> [INSTRUCTIONS TO FOLLOW]:
Report how many lines in the listing below include the string "give", and write nothing more.

> [INPUT]:
══════════════════════════════

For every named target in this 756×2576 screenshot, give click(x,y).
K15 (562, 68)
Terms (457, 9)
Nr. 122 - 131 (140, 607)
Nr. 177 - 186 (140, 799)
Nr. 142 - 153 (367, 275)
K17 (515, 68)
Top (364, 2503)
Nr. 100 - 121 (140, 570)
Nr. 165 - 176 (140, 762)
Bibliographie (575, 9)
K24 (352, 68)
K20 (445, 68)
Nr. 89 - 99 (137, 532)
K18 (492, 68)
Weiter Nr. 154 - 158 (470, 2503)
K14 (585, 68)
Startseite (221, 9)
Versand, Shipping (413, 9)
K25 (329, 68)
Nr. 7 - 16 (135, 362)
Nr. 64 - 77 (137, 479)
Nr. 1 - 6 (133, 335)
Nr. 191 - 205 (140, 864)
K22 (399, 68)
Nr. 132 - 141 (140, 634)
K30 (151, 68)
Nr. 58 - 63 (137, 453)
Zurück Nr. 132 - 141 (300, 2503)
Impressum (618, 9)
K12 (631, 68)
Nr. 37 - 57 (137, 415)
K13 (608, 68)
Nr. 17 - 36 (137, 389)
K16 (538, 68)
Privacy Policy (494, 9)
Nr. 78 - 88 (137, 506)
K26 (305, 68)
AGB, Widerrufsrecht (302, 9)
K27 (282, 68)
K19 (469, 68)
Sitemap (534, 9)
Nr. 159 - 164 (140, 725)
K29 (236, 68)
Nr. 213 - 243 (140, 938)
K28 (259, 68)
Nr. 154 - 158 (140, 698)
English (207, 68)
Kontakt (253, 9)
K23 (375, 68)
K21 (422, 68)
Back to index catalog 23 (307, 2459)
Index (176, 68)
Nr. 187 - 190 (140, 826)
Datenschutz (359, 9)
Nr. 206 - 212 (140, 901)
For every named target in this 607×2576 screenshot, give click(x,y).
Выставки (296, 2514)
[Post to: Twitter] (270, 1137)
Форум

══════════════════════════════

> [REPLY]:
2